Domoic acid (DA), a potent neurotoxin, administered intravenously (0.75 mg/kg body weight) in adult rats evoked seizures accompanied by nerve cell damage in the present study. Neuronal degeneration and microglial reaction in the hippocampus were investigated, and the temporal profile of bcl-2, bax, and caspase-3 genes in cell death or survival was assessed following the administration of DA. Nissl staining showed darkly stained degenerating neurons in the hippocampus following the administration of DA at 1-21 days, the degeneration being most severe at 5 days. Ultrastructural study in CA1 and CA3 regions of hippocampus revealed two types of neuronal degeneration, cells that exhibited swollen morphology and shrunken electron-dense cells. Immunoreactivity of Bcl-2 and Bax was increased considerably at 16 hr and 24 hr in the neurons of the hippocampus following DA administration. No significant change was observed in the immunoreactivity of caspase-3 in the controls and DA-treated rats at any time interval. Microglial cells in the hippocampus showed intense immunoreaction with the antibodies OX-42 and OX-6 at 1-21 days after DA administration, indicating the up-regulation of complement type 3 receptors and major histocompatibility complex type II antigens for increased phagocytic activity and antigen presentation, respectively.

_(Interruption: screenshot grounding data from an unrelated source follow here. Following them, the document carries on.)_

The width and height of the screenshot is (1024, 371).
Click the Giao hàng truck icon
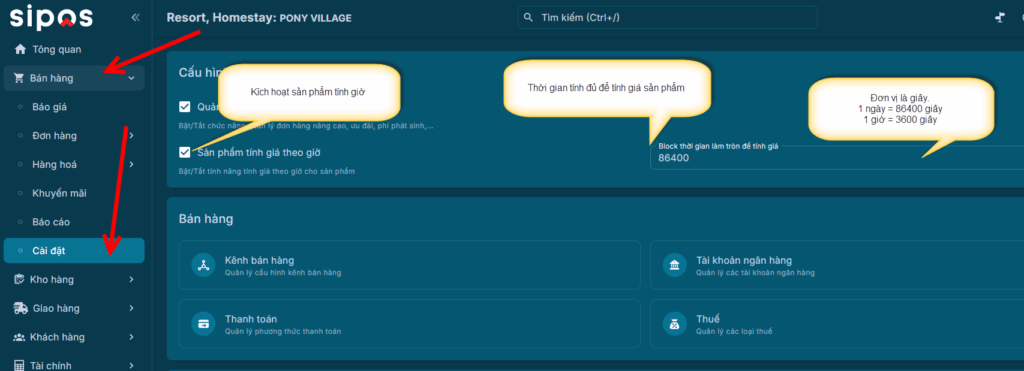[x=20, y=308]
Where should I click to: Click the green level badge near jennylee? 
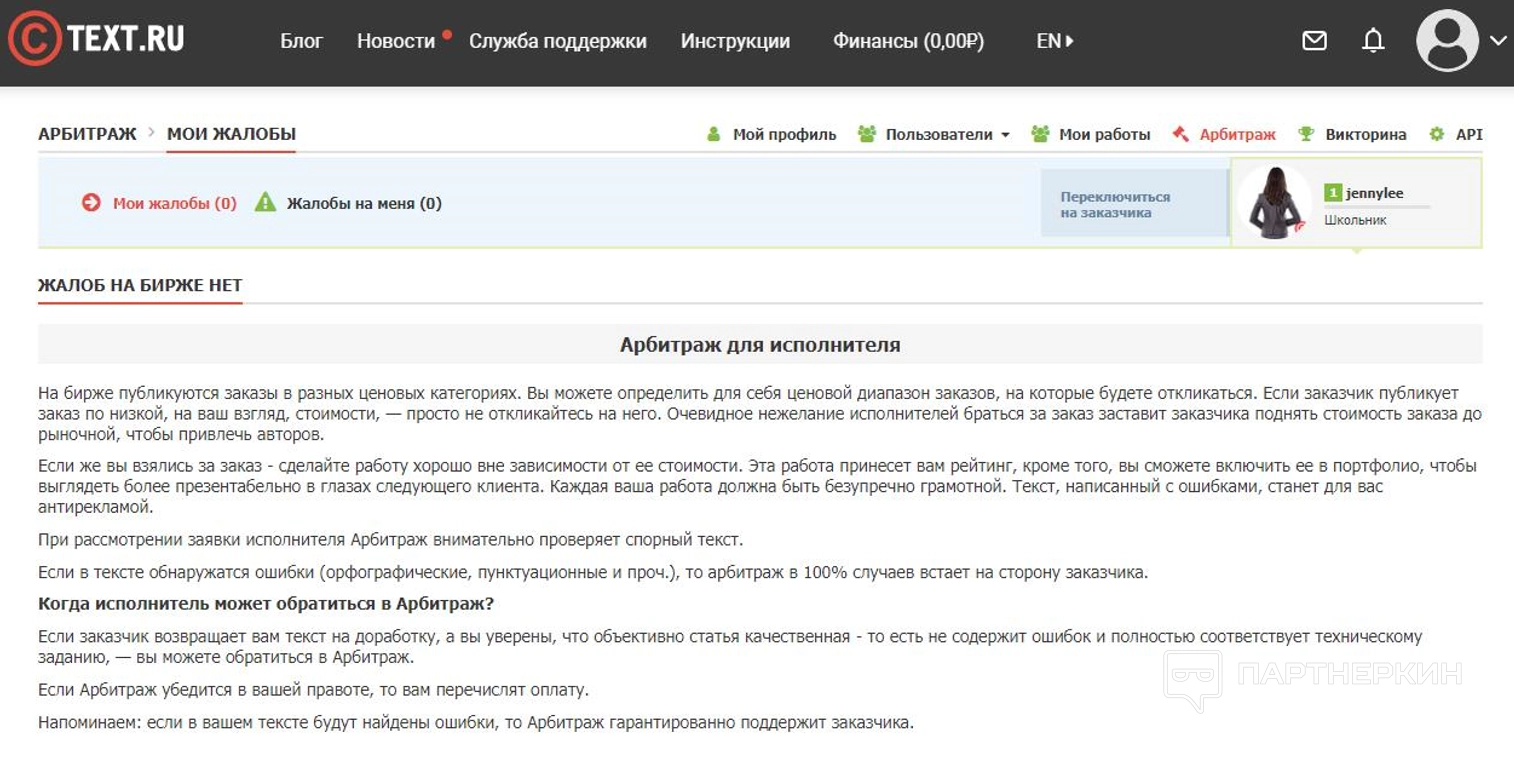(x=1332, y=193)
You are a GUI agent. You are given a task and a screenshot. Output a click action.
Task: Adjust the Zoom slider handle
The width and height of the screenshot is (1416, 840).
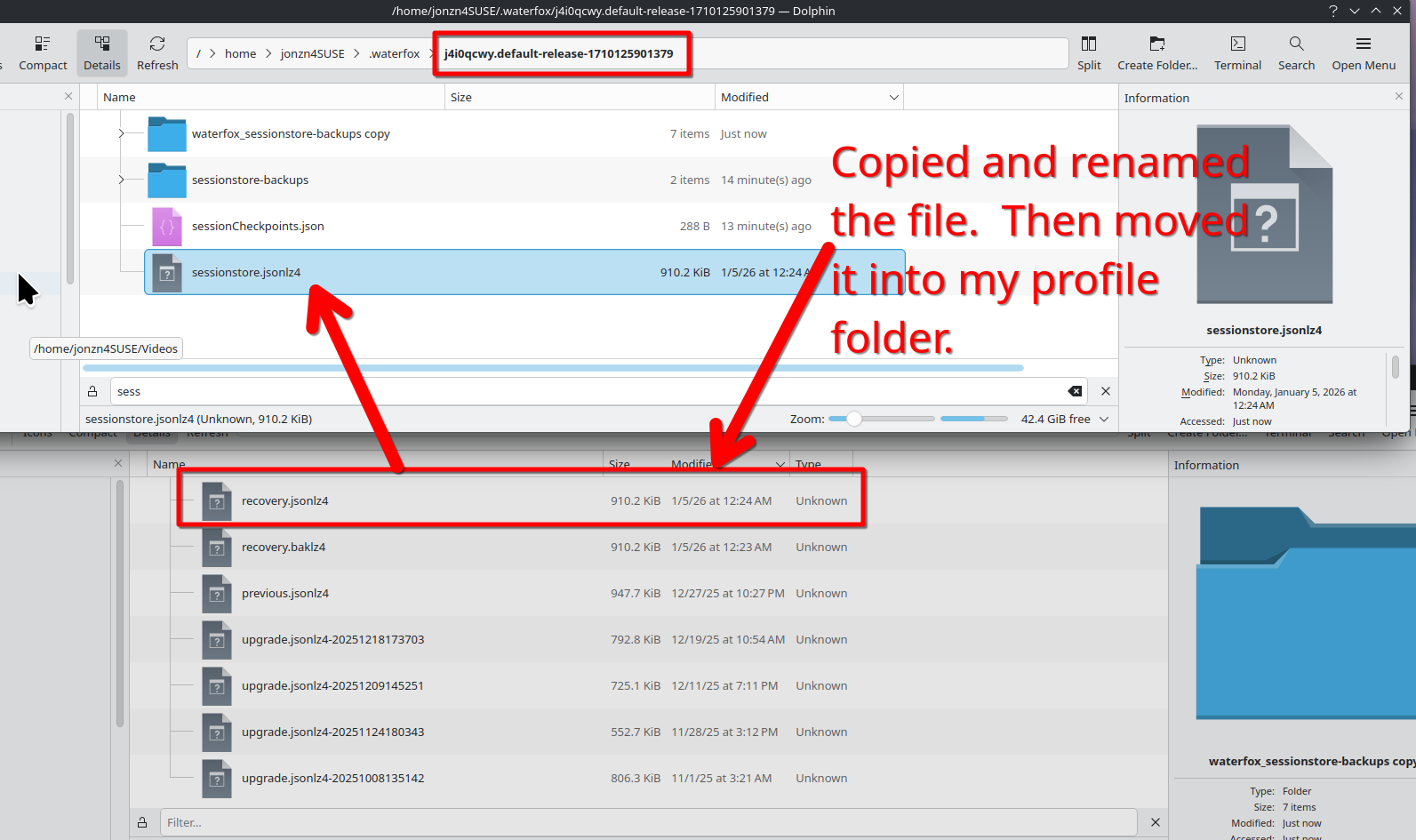[854, 419]
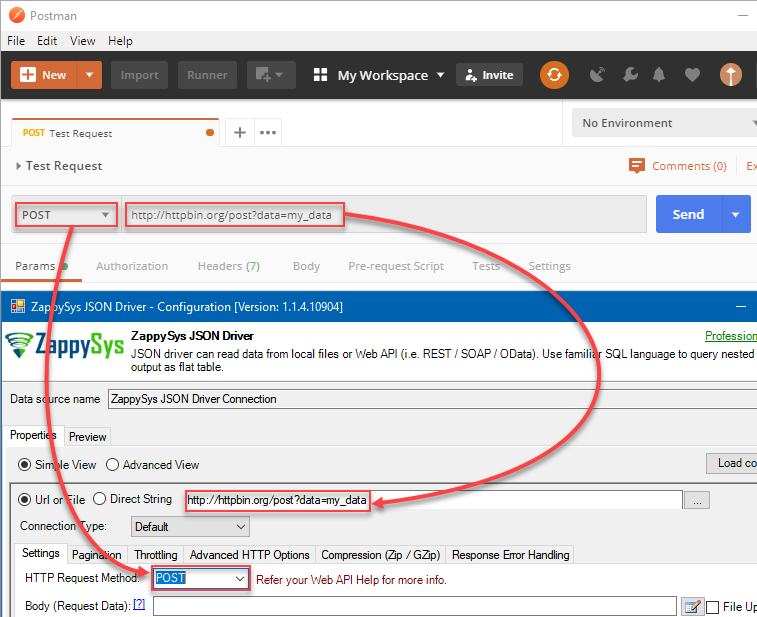
Task: Click the Postman request URL field
Action: click(480, 215)
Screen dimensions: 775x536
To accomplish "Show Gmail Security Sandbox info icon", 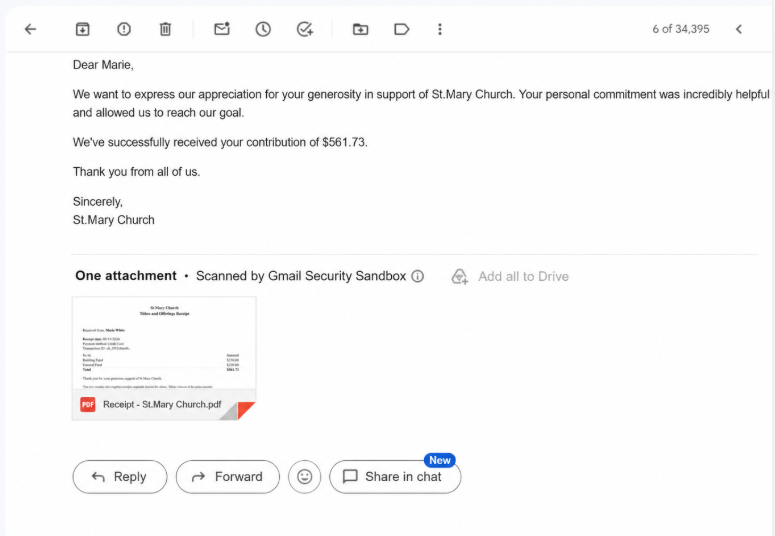I will [x=418, y=276].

Terminal deoxynucleotidyl-transferase-mediated dUTP nick end labeling (TUNEL) showed occasional positive neurons in the CA1 and CA3 regions at 5 days after DA administration, with no positive cells in the controls. RT-PCR analysis revealed that bcl-2 and bax mRNA transcripts in the hippocampus were significantly increased at 16 hr and gradually decreased at 24 hr following the administration of DA. Although bax and bcl-2 mRNA expression is rapidly induced at early stages, in situ hybridization analysis revealed complete loss of bcl-2, bax, and caspase-3 mRNA at 24 hr after DA administration in the region of neuronal degeneration in the hippocampus. These results indicate that the pattern of neuronal degeneration observed during DA-induced excitotoxic damage is mostly necrotic.